**Records for the task:**
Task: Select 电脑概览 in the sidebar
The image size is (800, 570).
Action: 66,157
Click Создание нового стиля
* * *
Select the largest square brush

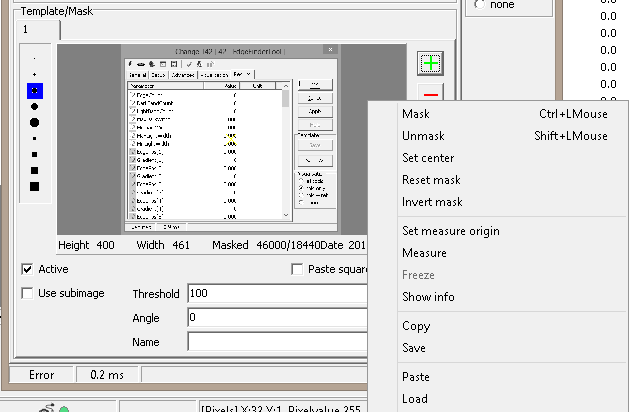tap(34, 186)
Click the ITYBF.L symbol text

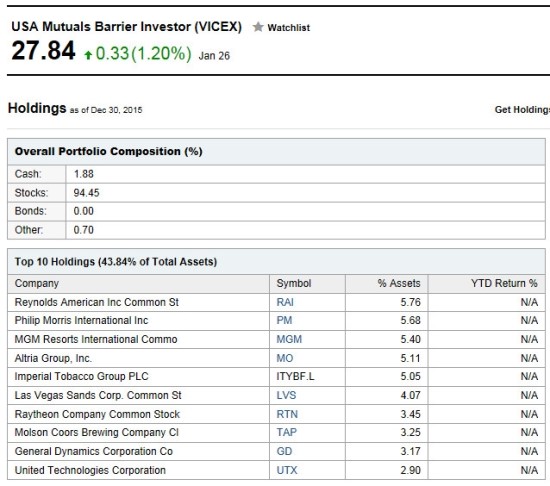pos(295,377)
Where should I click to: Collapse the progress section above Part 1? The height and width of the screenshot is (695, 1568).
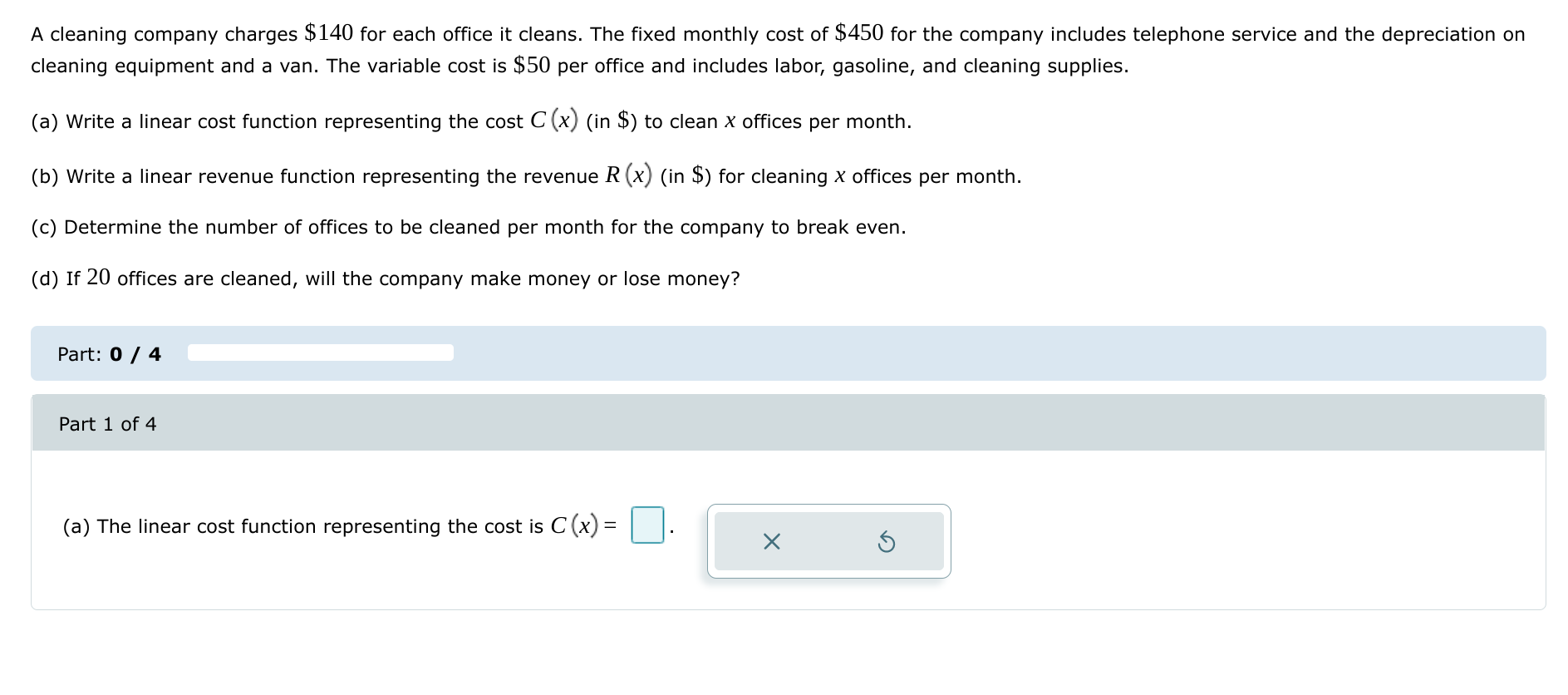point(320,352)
---
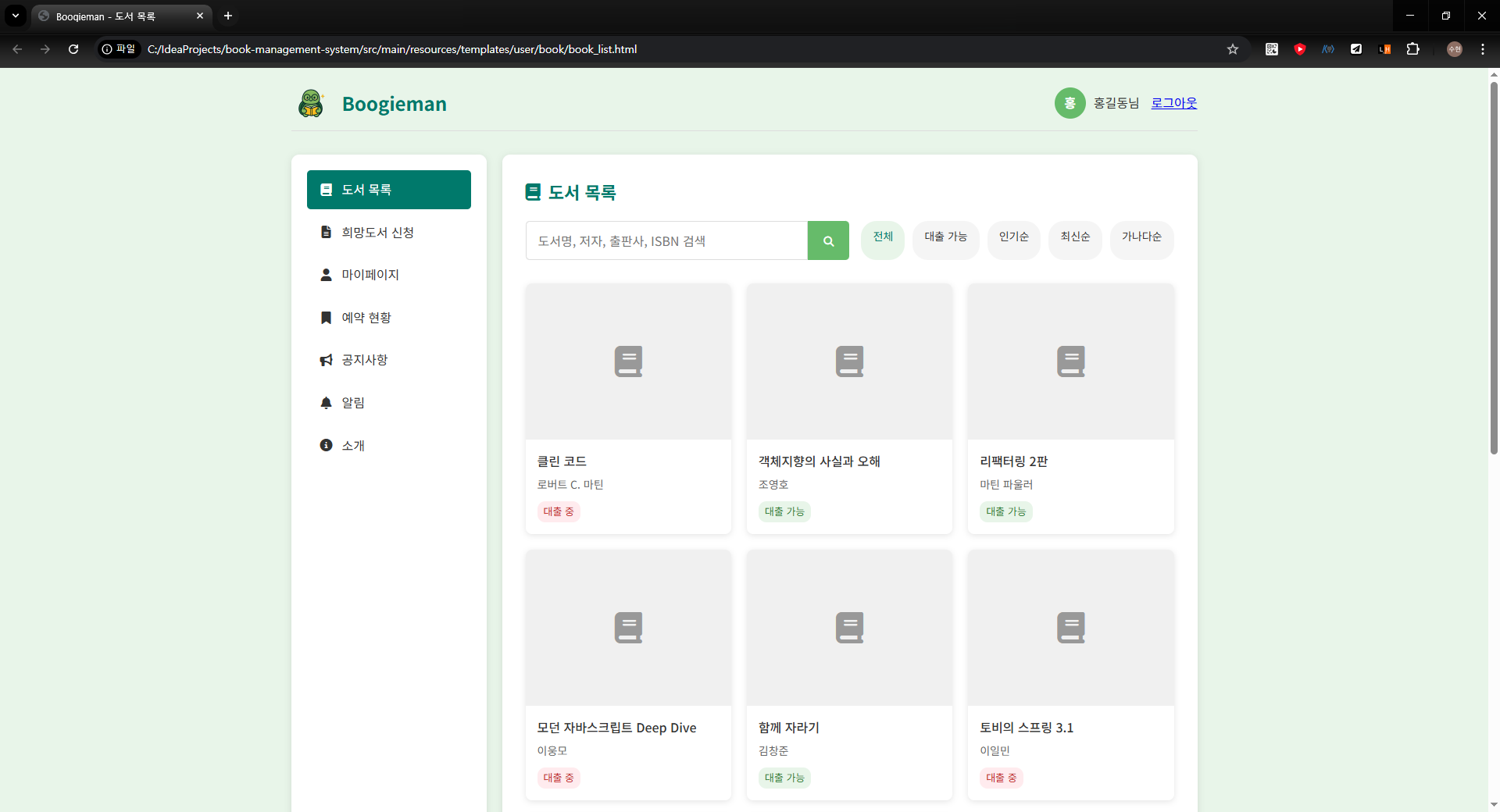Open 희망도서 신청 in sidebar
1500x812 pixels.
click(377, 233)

**About this task:** Begin with the line above that has "Task: Select 电脑概览 in the sidebar" and continue through the line that has "Click Создание нового стиля", setting each one down exactly. Stop there.

**Exercise result:**
Task: Select 电脑概览 in the sidebar
The image size is (800, 570).
Action: 66,157
Click Создание нового стиля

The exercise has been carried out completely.